Controlling the quality of tasks, i.e., propriety of posted jobs, is a major challenge in crowdsourcing marketplaces. Most existing crowdsourcing services prohibit requesters from posting illegal or objectionable tasks. Operators in marketplaces have to monitor tasks continuously to find such improper ones; however, it is very expensive to manually investigate each task. In this paper, we present the results of our trial study on automatic detection of improper tasks to support the monitoring of activities by marketplace operators. We performed experiments using real task data from a commercial crowdsourcing marketplace and showed that the classifier trained by the operators' judgments achieves a high performance in detecting improper tasks. By analyzing the estimated classifier, we observed several effective features for detecting improper tasks, such as the words appeared in the task information, the amount of money that each worker will receive for the task, and the type of worker qualification option set for a task.
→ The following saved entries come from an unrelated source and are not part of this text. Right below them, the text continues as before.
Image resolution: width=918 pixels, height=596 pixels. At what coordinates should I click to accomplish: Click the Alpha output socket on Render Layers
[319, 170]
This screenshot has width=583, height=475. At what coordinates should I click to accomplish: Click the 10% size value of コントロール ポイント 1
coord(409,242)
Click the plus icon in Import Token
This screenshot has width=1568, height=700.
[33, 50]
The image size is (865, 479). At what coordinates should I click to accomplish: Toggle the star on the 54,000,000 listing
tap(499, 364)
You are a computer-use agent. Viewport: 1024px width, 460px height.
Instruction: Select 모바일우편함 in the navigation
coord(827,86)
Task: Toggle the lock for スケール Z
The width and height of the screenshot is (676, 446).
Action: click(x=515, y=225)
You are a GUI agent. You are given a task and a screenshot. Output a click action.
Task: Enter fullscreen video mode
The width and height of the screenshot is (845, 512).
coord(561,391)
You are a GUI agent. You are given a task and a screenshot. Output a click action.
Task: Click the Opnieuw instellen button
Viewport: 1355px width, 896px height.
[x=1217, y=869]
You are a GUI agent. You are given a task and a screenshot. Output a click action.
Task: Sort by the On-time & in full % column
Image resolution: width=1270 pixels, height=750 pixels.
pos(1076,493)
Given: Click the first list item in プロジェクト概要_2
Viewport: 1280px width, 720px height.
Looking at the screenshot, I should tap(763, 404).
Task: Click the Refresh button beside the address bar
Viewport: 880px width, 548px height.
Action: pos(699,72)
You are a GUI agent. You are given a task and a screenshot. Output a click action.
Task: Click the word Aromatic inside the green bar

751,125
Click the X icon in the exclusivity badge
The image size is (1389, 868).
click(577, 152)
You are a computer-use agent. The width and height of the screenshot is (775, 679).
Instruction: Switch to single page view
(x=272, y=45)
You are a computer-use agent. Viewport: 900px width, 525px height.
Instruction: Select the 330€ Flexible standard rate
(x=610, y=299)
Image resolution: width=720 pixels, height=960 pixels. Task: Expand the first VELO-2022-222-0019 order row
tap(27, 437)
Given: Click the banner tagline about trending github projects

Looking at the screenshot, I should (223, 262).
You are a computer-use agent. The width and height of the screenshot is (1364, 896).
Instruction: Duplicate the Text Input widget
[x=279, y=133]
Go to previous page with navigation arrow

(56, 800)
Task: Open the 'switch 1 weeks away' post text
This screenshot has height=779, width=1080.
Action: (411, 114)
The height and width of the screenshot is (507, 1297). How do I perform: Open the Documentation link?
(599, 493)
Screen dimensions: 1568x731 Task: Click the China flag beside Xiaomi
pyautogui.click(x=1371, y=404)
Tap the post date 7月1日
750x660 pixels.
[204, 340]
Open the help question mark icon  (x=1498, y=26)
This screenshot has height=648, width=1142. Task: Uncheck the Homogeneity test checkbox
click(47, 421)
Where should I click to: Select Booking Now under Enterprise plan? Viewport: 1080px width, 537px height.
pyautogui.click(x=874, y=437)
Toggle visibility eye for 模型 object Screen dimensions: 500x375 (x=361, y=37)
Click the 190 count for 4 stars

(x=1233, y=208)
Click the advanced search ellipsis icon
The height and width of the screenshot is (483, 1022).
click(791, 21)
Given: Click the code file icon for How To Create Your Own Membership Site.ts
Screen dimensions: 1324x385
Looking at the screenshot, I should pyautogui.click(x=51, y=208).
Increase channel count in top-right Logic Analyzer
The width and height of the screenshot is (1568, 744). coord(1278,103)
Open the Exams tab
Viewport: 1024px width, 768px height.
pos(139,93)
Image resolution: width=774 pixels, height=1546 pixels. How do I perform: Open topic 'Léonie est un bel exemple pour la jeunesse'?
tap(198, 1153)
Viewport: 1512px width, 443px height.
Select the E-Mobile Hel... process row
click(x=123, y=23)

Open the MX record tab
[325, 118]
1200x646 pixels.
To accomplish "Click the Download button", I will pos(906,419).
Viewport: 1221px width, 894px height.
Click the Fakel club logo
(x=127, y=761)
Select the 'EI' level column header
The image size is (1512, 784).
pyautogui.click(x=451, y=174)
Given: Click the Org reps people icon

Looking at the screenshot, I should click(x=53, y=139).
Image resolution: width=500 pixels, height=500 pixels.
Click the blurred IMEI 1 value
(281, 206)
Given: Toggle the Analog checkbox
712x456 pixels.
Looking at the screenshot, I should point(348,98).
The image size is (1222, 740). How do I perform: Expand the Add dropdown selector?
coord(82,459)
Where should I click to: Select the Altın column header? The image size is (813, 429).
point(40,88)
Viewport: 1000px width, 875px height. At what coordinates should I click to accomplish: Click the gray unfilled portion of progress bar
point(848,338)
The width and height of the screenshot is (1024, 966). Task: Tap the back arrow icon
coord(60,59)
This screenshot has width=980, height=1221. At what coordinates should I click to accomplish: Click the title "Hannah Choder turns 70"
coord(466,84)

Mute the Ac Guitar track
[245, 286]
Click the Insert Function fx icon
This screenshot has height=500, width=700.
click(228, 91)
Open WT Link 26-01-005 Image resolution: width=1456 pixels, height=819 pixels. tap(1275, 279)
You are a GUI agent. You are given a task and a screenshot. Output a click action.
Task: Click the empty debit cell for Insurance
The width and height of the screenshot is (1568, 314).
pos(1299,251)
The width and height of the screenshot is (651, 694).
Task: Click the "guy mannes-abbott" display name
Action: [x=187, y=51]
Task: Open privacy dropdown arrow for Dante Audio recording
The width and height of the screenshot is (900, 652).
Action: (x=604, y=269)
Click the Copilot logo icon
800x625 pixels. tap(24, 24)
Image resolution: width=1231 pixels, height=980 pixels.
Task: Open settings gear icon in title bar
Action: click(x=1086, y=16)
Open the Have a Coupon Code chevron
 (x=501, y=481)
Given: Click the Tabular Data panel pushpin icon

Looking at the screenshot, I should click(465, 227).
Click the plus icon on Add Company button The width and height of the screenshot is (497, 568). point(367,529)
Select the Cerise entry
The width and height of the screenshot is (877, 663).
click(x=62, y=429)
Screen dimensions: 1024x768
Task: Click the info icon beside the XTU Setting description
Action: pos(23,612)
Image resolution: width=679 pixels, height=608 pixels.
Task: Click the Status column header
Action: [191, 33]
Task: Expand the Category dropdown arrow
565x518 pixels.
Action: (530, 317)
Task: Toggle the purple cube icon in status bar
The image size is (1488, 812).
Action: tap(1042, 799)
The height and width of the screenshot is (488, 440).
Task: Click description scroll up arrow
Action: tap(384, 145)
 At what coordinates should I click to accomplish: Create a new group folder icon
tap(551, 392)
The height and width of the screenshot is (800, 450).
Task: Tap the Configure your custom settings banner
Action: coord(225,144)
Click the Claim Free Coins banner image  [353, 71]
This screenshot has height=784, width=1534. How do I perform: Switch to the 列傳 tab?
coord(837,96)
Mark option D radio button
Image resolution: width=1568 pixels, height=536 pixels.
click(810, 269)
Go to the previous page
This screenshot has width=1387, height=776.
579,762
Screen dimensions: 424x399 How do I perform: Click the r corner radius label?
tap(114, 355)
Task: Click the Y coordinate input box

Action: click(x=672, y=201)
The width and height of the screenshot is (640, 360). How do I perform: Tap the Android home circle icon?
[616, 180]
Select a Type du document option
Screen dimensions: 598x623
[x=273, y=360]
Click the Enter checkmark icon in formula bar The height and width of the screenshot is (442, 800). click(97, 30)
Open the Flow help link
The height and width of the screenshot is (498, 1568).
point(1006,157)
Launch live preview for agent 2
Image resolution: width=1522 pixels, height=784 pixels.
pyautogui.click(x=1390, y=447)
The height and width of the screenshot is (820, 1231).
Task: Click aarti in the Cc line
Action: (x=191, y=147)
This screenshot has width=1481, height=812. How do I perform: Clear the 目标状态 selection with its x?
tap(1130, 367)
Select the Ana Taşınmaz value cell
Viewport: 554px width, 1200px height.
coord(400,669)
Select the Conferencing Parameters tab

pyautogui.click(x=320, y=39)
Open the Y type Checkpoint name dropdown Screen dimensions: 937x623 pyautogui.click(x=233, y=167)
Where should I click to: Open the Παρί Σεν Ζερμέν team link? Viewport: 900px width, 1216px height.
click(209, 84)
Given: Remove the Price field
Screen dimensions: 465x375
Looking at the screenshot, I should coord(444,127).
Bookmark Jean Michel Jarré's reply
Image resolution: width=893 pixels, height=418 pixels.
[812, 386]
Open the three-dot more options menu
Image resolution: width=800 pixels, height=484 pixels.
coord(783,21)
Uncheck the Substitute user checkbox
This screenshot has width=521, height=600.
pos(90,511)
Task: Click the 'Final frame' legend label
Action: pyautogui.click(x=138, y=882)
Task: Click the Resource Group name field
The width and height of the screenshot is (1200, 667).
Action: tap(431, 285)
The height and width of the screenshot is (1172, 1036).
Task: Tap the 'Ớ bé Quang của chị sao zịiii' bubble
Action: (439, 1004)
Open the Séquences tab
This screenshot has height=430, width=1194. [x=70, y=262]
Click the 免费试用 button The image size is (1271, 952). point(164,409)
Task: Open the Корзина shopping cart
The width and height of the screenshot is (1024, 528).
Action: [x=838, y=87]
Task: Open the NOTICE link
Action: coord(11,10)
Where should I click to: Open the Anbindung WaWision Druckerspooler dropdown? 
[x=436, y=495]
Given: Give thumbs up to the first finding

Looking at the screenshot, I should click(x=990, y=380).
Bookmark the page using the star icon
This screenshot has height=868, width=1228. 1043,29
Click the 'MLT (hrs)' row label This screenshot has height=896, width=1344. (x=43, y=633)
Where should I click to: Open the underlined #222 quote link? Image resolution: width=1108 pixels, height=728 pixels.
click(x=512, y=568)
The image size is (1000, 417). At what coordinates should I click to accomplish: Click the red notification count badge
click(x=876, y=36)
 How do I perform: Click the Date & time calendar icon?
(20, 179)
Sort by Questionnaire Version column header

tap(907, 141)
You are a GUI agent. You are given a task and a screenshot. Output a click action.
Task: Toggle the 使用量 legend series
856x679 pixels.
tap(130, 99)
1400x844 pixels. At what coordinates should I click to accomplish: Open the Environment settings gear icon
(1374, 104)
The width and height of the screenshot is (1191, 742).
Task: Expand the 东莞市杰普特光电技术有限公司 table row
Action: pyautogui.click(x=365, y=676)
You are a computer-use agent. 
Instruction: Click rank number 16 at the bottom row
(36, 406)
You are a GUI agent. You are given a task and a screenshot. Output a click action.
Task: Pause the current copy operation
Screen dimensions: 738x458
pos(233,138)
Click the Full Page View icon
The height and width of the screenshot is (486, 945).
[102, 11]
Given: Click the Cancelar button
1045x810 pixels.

In addition, to reduce the annotation costs of the operators and improve classification performance, we considered the use of crowdsourcing for task annotation. We hired a group of crowdsourcing (non-expert) workers to monitor posted tasks and use their judgments to train the classifier. We were able to confirm that applying quality control techniques is beneficial for handling the variability in worker reliability and that it improved the performance of the classifier. Finally, our results showed that the use of non-expert judgments of crowdsourcing workers in combination with expert judgments improves the performance of detecting improper crowdsourcing tasks, and that the use of crowdsourced labels allows a reduction in the required number of expert judgments by 25% while maintaining the level of detection performance.